Azo dye presents severe pollution to water environment, which needs to be treated properly to minimize environmental impact. In this study, we developed a porous titanium suboxide electrode for electrochemical reduction of azo dye (Acid Red B) in dual-chamber bioelectrochemical system (BES). The decolorization efficiency could reach 91.9% on titanium suboxide, which followed the first-order reaction kinetics with apparent rate constant of kapp = 0.339 h−1, a value 89.4% higher than that (kapp = 0.179 h−1) for carbon cloth. The cyclic voltammogram and electrochemistry impedance spectroscopy (EIS) characterization indicated higher activity and lower charge-transfer resistance of titanium suboxide. The decolourization rate was positively related to cathode potential, reaching the maximum kinetic constant of 0.456 h−1 at − 1.15 V versus standard hydrogen electrode.
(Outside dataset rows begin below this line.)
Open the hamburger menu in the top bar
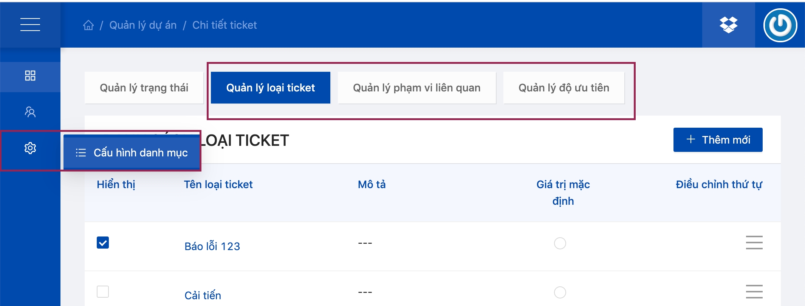This screenshot has width=805, height=306. click(x=30, y=25)
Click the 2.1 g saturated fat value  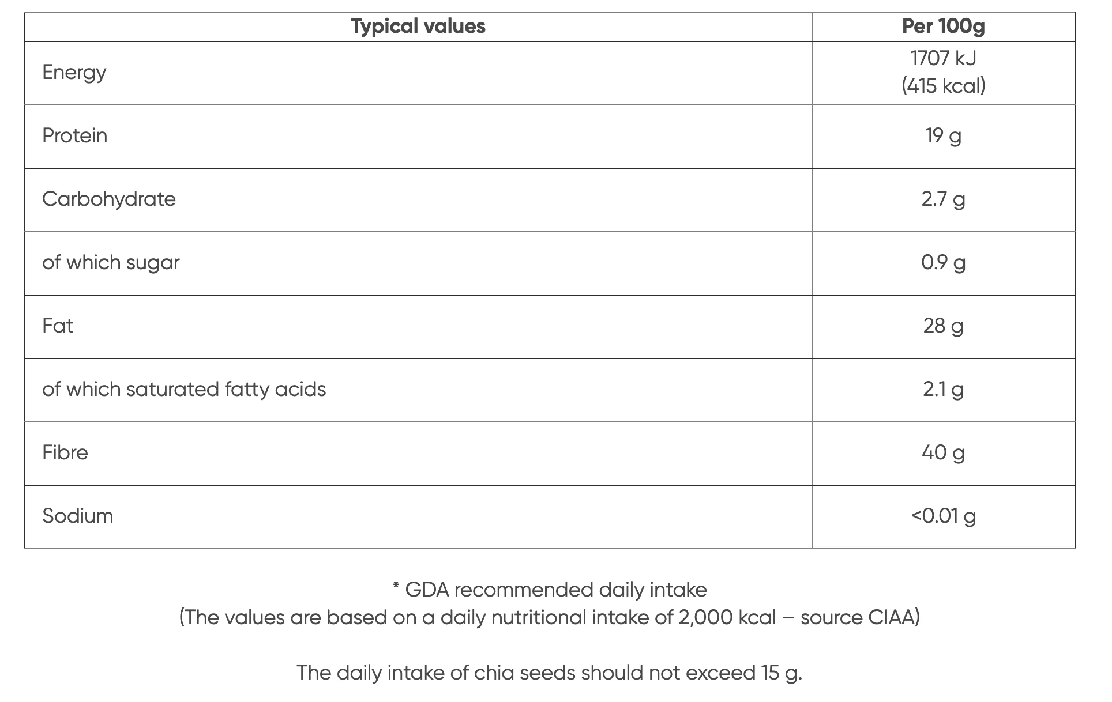[944, 390]

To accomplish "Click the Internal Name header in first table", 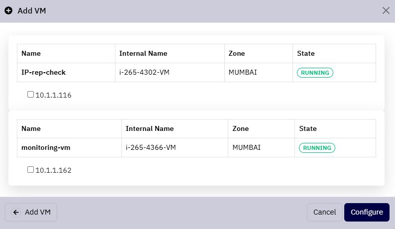I will coord(143,53).
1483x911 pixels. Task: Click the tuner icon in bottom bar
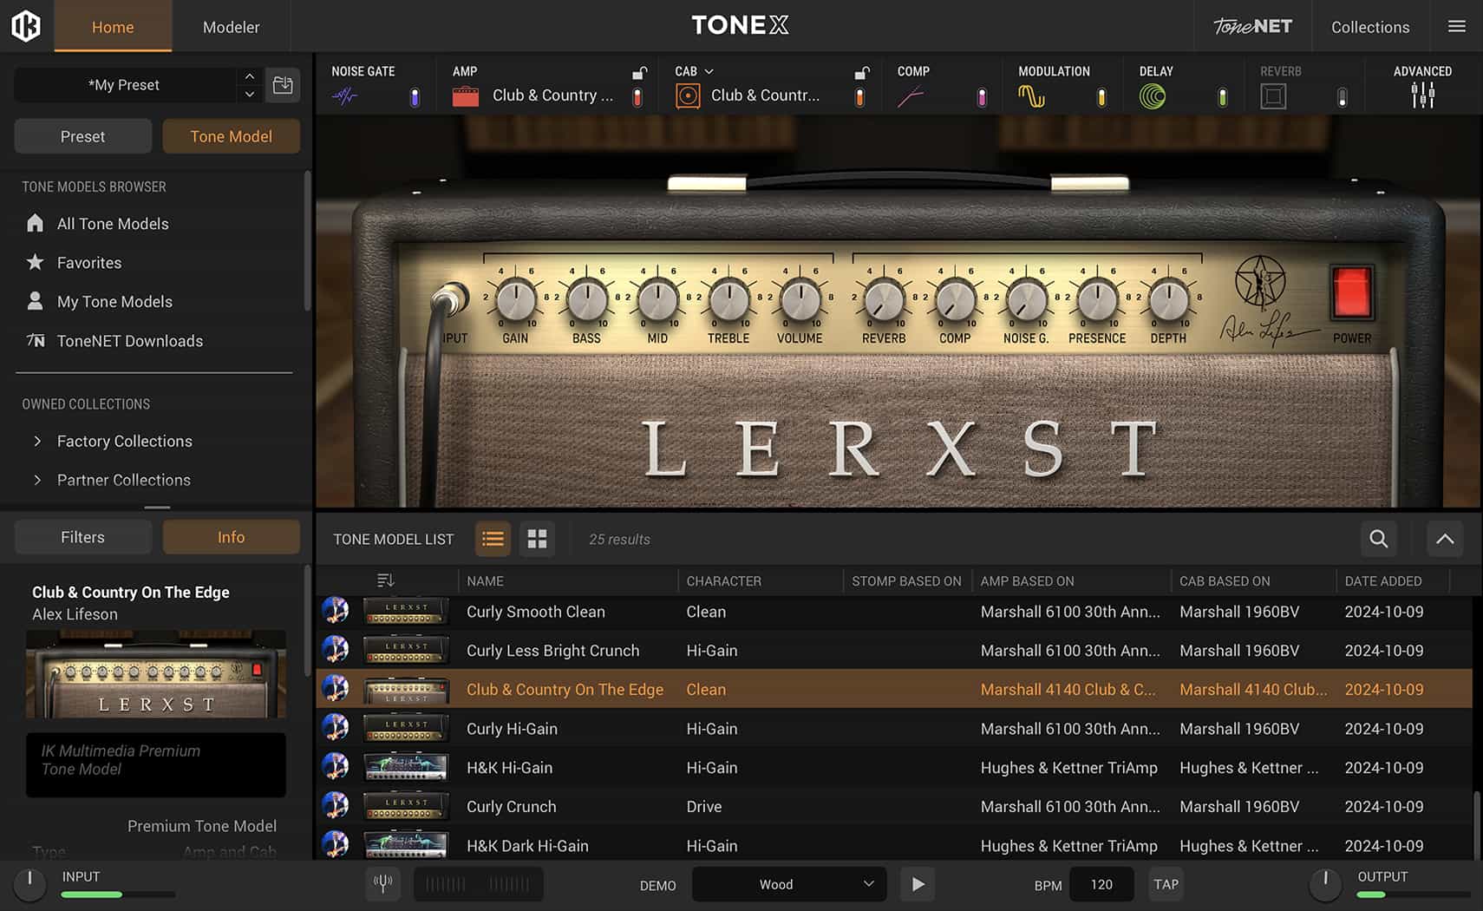click(382, 884)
Lower pH was favorable for decolorization because of requirement for excessive protons for the cleavage of azo bonds, indicated by 86.4% increase in kinetic constant when shifting pH from 9.0 (0.1643 h−1) to 5.0 (0.3064 h−1). The Tafel plot illustrated a higher corrosion resistance of titanium suboxide (the corrosion current of 1.28–1.84 mA/m2) than that of carbon cloth (6.19–11.43 mA/m2) in acidic condition, suggesting higher stability due to unique oxygen-deficiency crystalline structure. This study provides the first demonstration of titanium suboxide cathode to efficiently reduce azo dye via direct electron transfer in BES, which eliminates the need for time-consuming enrichment of electroactive biofilm and avoids the development of non-electroactive microorganisms.

Keywords

Bioelectrochemical system Titanium suboxide Azo dye Electrochemical decolourization 

Notes

Acknowledgements

The authors acknowledge the Ph.D financial support (2017Z005-011-KXB) by Beijing PolyTechnic, and project supported by the National Natural Science Foundation of China (Grant No. 51708005).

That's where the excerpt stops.